The "screw-home" mechanism of the knee ensures stability in full extension by maximizing articular congruency. Which of the following best describes this obligatory kinematic sequence as the knee moves from 30 degrees of flexion to terminal extension during a closed-kinetic chain movement (e.g., rising from a seated position)?

. External rotation of the tibia on the femur
. Internal rotation of the tibia on the femur
. External rotation of the femur on the tibia
. Internal rotation of the femur on the tibia
. Anterior translation of the femur on the tibia

Correct Answer & Explanation

. Internal rotation of the femur on the tibia


Explanation

The screw-home mechanism involves obligatory rotation during the final 15-20 degrees of extension. In an open-kinetic chain (tibia free to move), the tibia externally rotates on the femur. In a closed-kinetic chain (foot planted, tibia fixed), the femur internally rotates on the tibia to achieve terminal extension.

Question 5798

Topic: 8. Foot and Ankle

A 40-year-old male arrives in the trauma bay with a severely deformed left knee after a low-velocity sporting collision. Radiographs show a posterior knee dislocation. The knee is successfully reduced. Pulses are palpable and symmetric. The Ankle-Brachial Index (ABI) on the injured side is 0.85. What is the next most appropriate step in management?

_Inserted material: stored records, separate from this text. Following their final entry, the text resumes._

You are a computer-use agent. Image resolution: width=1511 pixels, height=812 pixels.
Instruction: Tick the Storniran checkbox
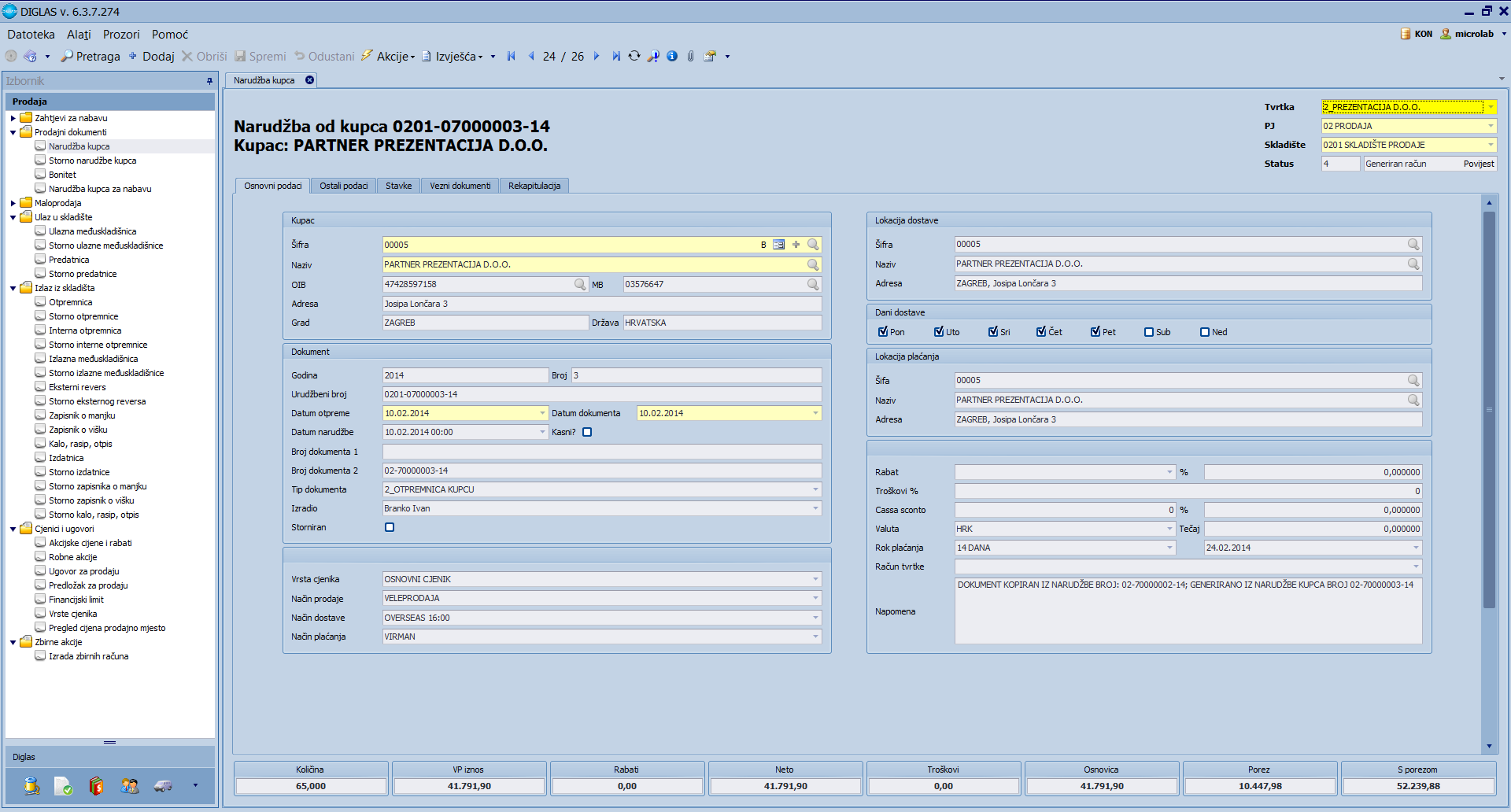(x=390, y=527)
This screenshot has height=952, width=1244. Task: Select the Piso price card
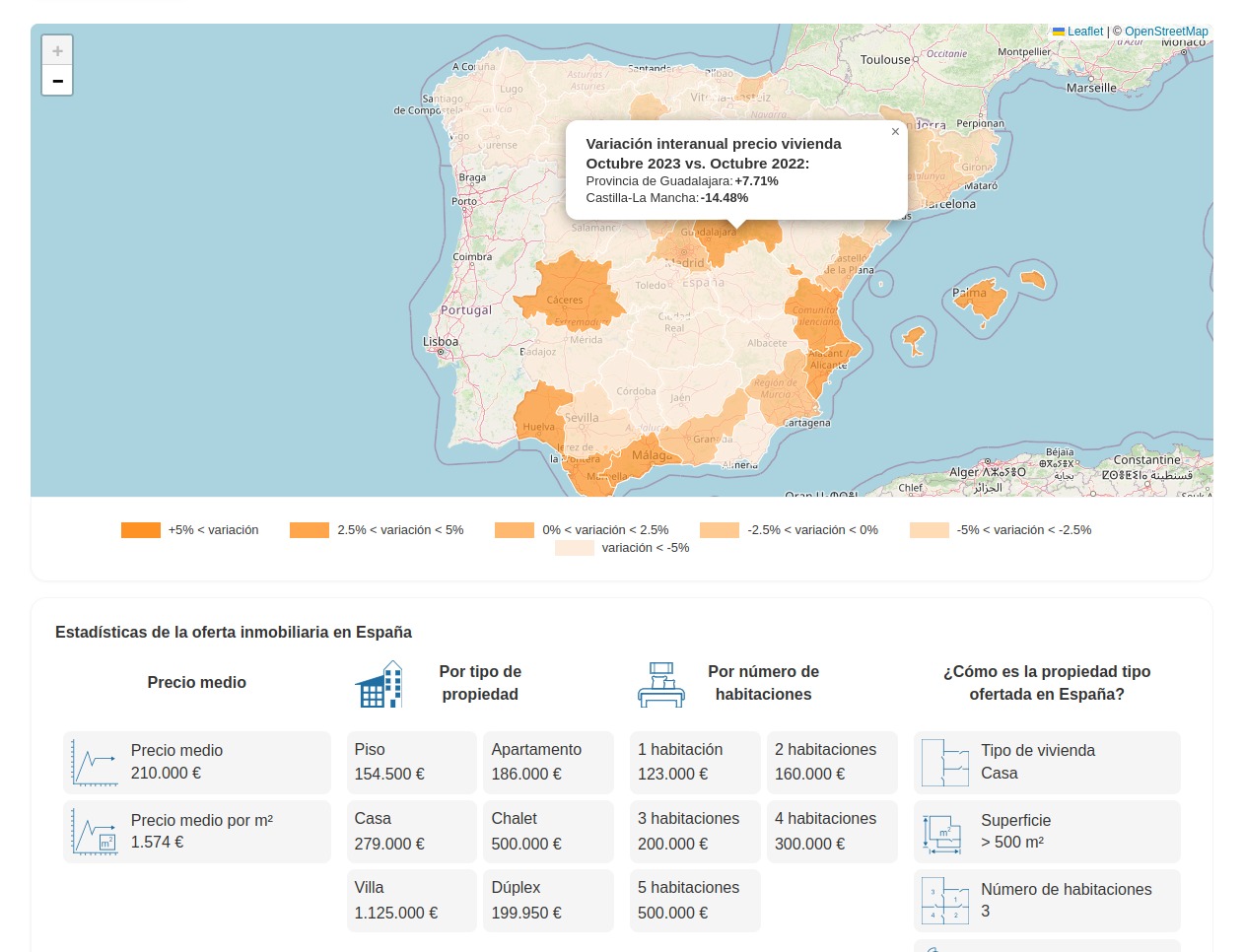[411, 763]
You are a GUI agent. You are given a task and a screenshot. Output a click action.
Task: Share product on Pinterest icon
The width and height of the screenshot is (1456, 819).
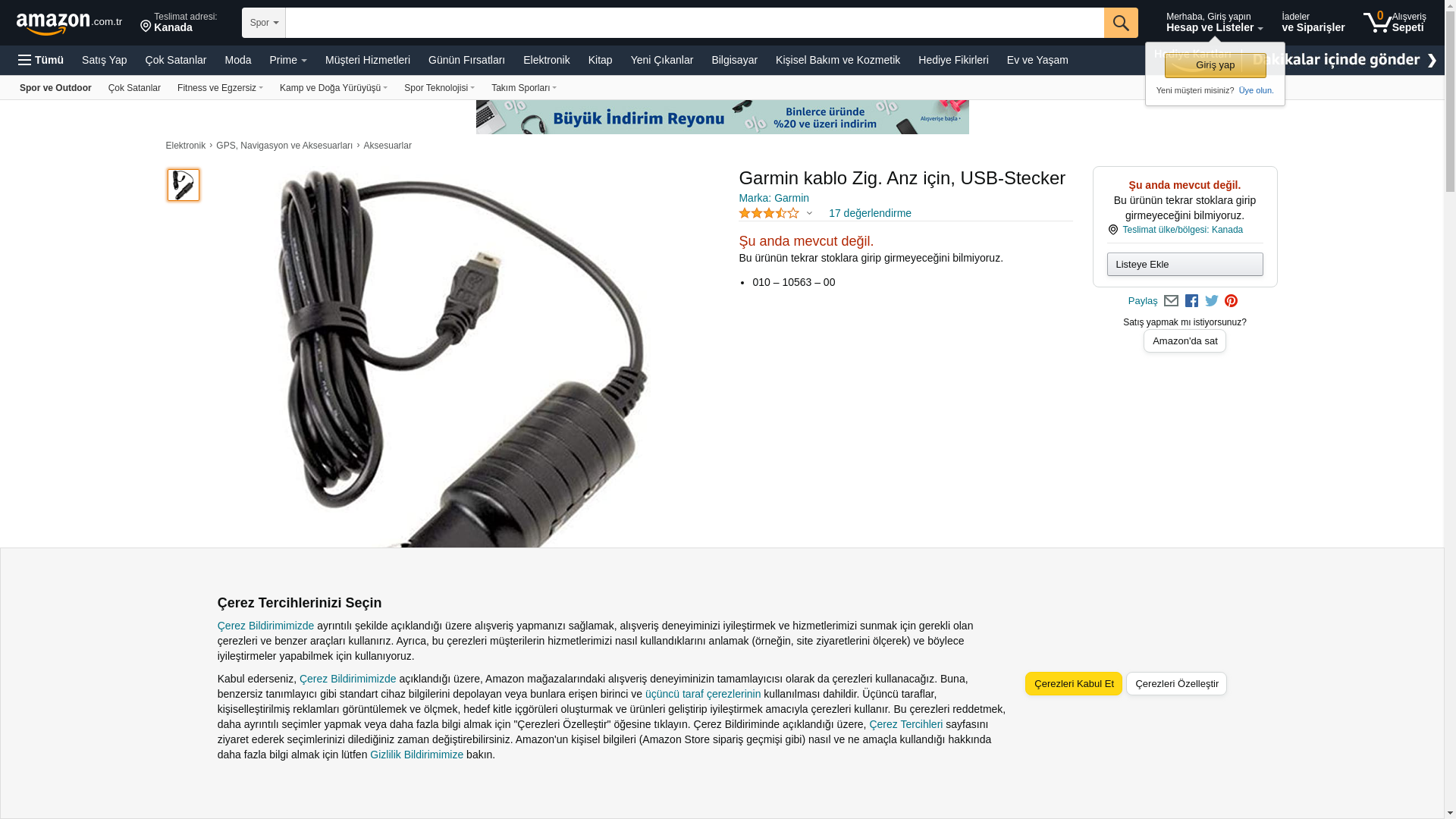[x=1231, y=301]
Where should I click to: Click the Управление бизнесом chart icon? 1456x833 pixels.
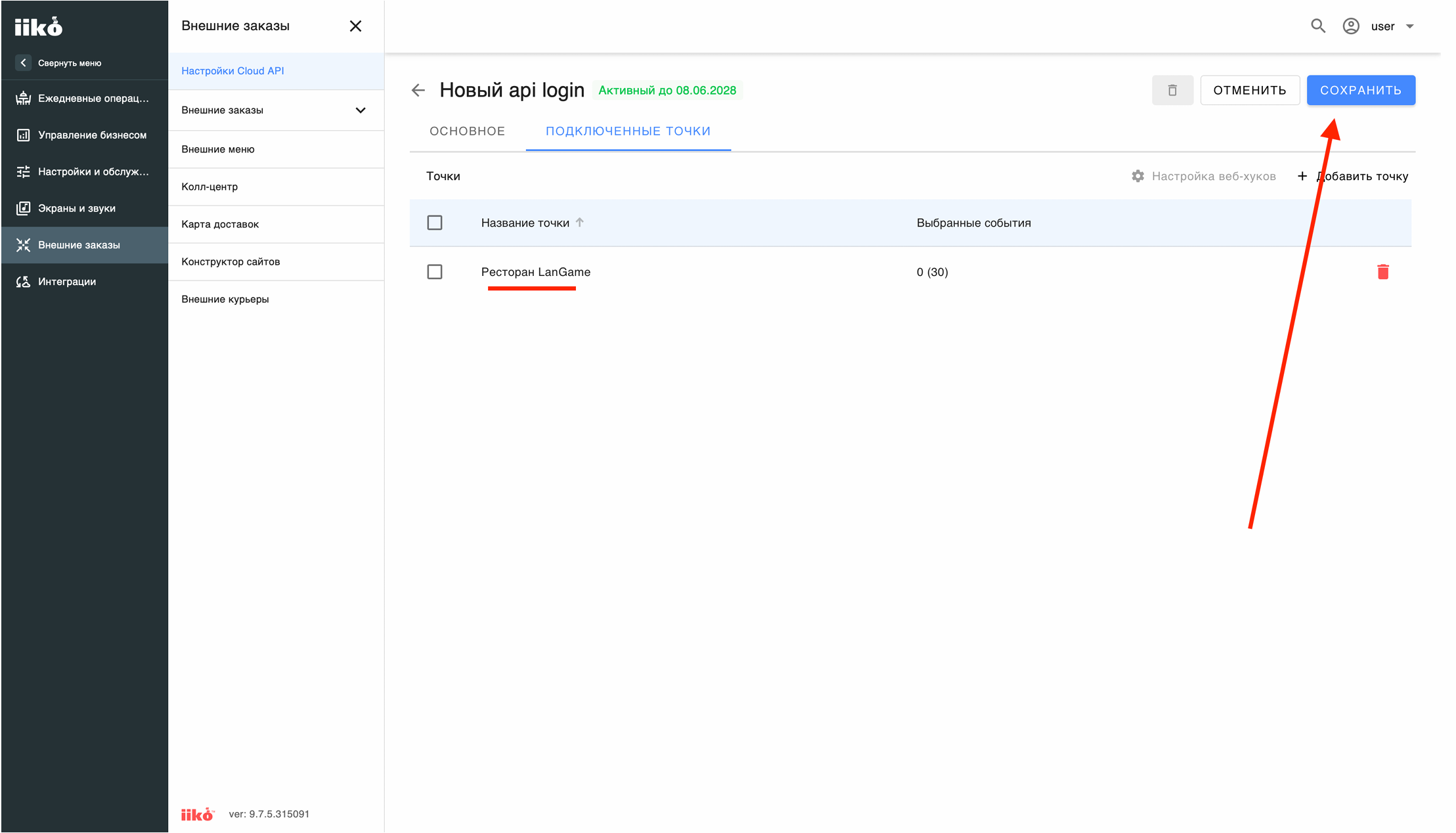click(x=23, y=135)
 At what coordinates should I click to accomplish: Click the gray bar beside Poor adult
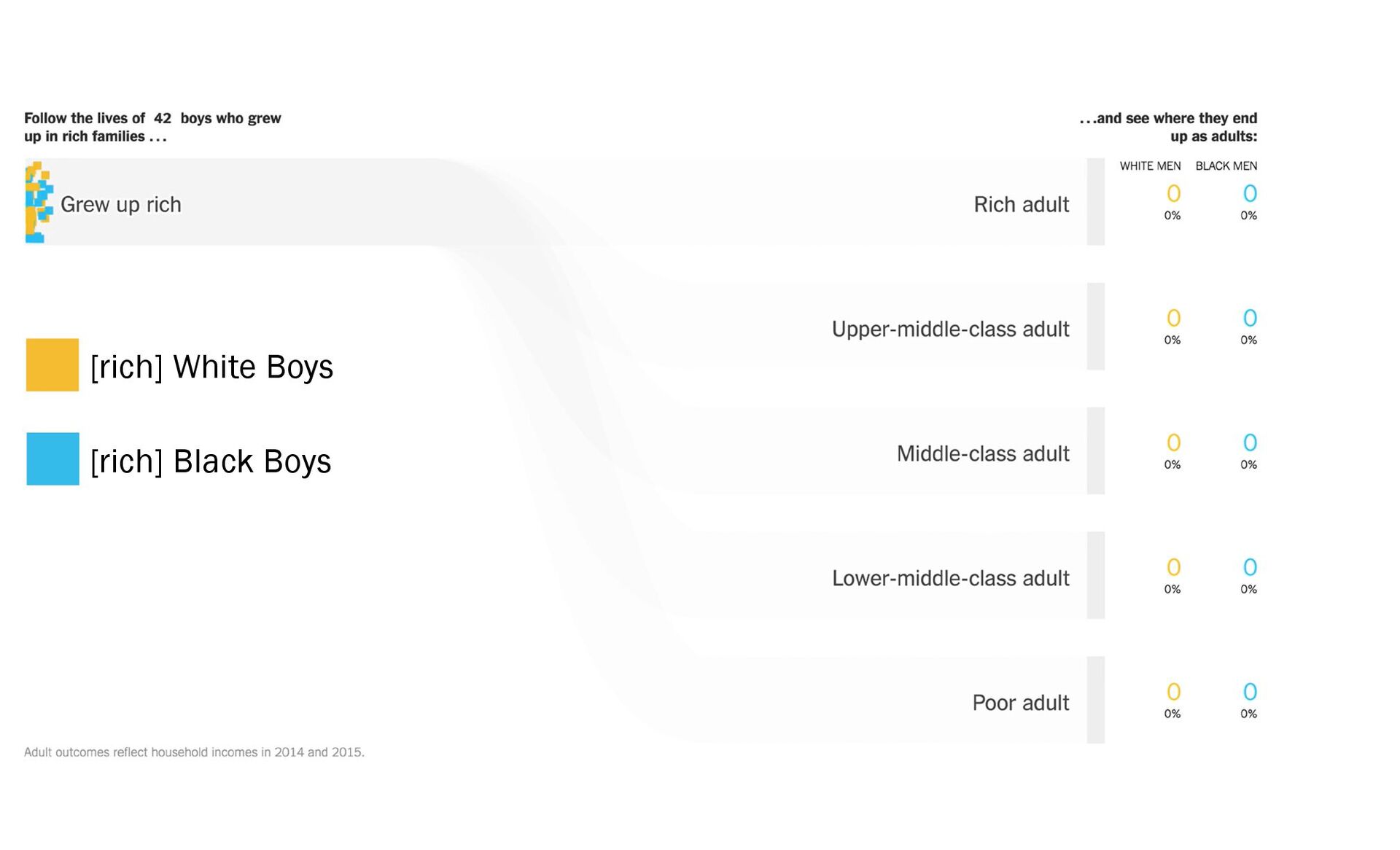click(1095, 700)
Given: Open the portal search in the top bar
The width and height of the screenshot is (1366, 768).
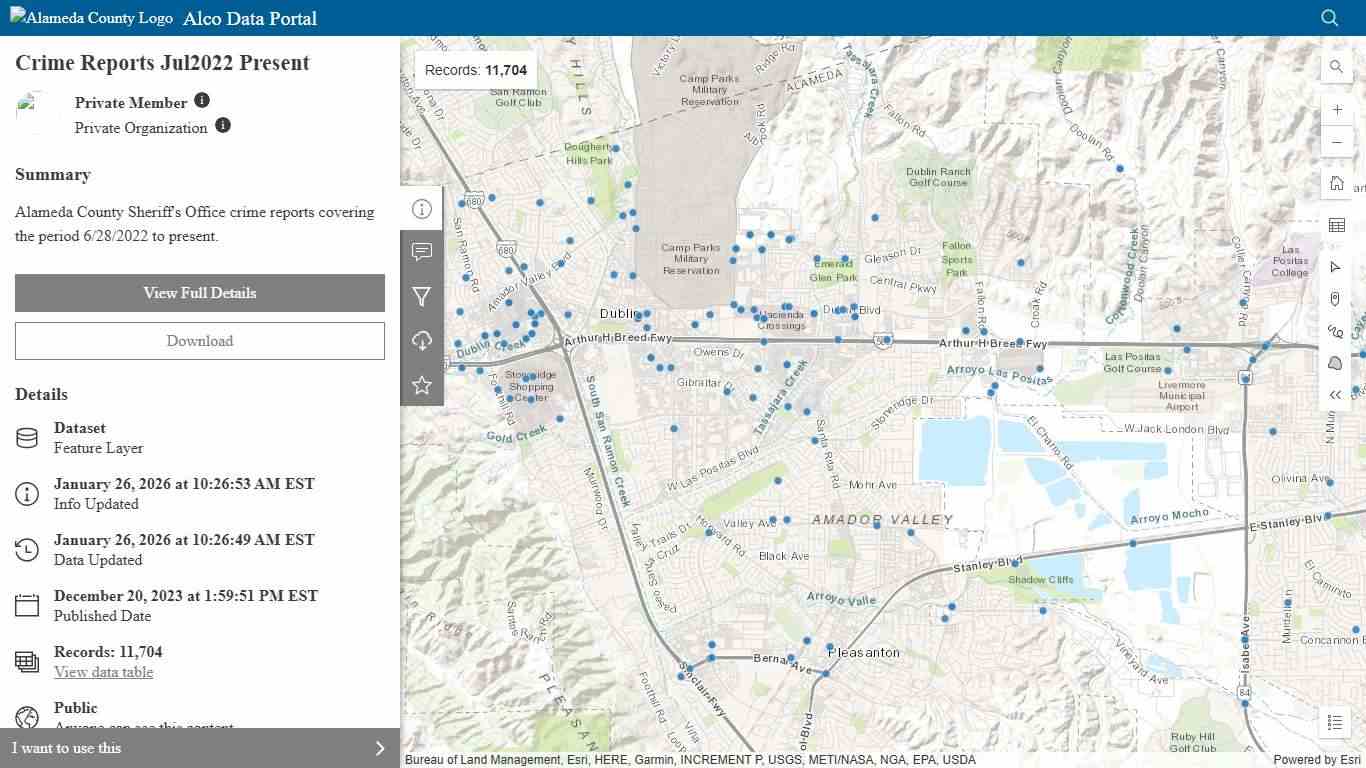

. Discharge with a knee immobilizer and close follow-up
. Observation with serial vascular checks every 4 hours
. Immediate surgical exploration of the popliteal artery
. CT angiography of the lower extremity
. Duplex ultrasonography at 1 week

Correct Answer & Explanation

. CT angiography of the lower extremity


Explanation

An ABI < 0.90 is highly sensitive for arterial injury following a knee dislocation. Even in the presence of palpable pulses (which may persist due to collateral flow or intimal flaps that have not yet fully thrombosed), advanced imaging such as a CT angiogram is mandatory to rule out an occult popliteal artery injury.

Question 5799

Topic: Midfoot & Hindfoot
A 35-year-old male falls from a height and sustains a Hawkins Type III talar neck fracture (fracture with subtalar and tibiotalar dislocation). What is the approximate risk of developing avascular necrosis (AVN) of the talar body in this injury pattern?
. 0 - 10%
. 15 - 30%
. 40 - 50%
. 75 - 100%
. It only occurs if fixation is delayed > 24 hours

Correct Answer & Explanation

. 75 - 100%


Explanation

The Hawkins classification for talar neck fractures directly correlates with the risk of AVN. Type I: 0-10%; Type II (subtalar dislocation): 20-50%; Type III (subtalar and tibiotalar dislocation): near 100% (often cited as 75-100%); Type IV (Type III plus talonavicular dislocation): near 100%.

Question 5800

Topic: 8. Foot and Ankle
In a patient presenting with an intra-articular calcaneus fracture following a fall from a roof, which of the following radiographic measurements is most consistently decreased or flattened on the lateral radiograph of the foot?
. Crucial angle of Gissane
. Böhler's angle
. Kite's angle
. Talar declination angle
. Alpha angle

Correct Answer & Explanation

. Böhler's angle


Explanation

Böhler's angle (normal 20-40 degrees) is formed by a line drawn from the highest point of the anterior process to the highest point of the posterior facet, and a second line from the posterior facet to the superior edge of the tuberosity. It is classically decreased (flattened) in compressive intra-articular fractures of the calcaneus.